TASK INSTRUCTIONS »
Could you copy every entry exactly, with nothing changed?

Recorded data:
•••••
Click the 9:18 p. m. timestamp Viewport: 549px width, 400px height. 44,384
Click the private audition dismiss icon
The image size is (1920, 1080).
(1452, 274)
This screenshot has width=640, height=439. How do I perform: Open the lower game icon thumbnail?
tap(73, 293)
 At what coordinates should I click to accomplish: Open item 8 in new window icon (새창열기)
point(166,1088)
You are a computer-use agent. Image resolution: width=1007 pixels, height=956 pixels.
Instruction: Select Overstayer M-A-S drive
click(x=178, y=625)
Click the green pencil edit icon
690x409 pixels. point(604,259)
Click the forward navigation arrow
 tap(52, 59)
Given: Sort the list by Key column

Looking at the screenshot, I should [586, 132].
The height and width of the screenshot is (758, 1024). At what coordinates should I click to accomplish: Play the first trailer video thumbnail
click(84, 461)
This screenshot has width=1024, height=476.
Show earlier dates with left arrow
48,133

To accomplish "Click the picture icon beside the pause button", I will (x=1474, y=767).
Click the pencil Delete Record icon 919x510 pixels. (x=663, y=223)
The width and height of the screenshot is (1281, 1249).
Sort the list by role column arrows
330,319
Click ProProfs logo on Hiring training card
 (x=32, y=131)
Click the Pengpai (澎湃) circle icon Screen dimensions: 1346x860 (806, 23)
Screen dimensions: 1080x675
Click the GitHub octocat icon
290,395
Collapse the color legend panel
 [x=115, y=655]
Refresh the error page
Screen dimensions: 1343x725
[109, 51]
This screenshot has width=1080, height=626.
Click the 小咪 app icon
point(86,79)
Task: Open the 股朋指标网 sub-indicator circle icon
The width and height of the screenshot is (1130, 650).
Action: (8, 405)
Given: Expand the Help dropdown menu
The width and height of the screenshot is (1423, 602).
•••••
RESULT FOR THIS EXERCISE »
Click the 9:18 p. m. timestamp Viewport: 549px width, 400px height. 44,384
Click the private audition dismiss icon
The image size is (1920, 1080).
(1452, 274)
This screenshot has width=640, height=439. How do I perform: Open the lower game icon thumbnail?
tap(73, 293)
 At what coordinates should I click to accomplish: Open item 8 in new window icon (새창열기)
point(166,1088)
You are a computer-use agent. Image resolution: width=1007 pixels, height=956 pixels.
Instruction: Select Overstayer M-A-S drive
click(x=178, y=625)
Click the green pencil edit icon
690x409 pixels. point(604,259)
Click the forward navigation arrow
 tap(52, 59)
Given: Sort the list by Key column

Looking at the screenshot, I should [586, 132].
The height and width of the screenshot is (758, 1024). At what coordinates should I click to accomplish: Play the first trailer video thumbnail
click(84, 461)
This screenshot has width=1024, height=476.
Show earlier dates with left arrow
48,133

To accomplish "Click the picture icon beside the pause button", I will (x=1474, y=767).
Click the pencil Delete Record icon 919x510 pixels. (x=663, y=223)
The width and height of the screenshot is (1281, 1249).
Sort the list by role column arrows
330,319
Click ProProfs logo on Hiring training card
 (x=32, y=131)
Click the Pengpai (澎湃) circle icon Screen dimensions: 1346x860 (806, 23)
Screen dimensions: 1080x675
Click the GitHub octocat icon
290,395
Collapse the color legend panel
 [x=115, y=655]
Refresh the error page
Screen dimensions: 1343x725
[109, 51]
This screenshot has width=1080, height=626.
Click the 小咪 app icon
point(86,79)
Task: Open the 股朋指标网 sub-indicator circle icon
The width and height of the screenshot is (1130, 650).
Action: (8, 405)
Given: Expand the Help dropdown menu
The width and height of the screenshot is (1423, 602).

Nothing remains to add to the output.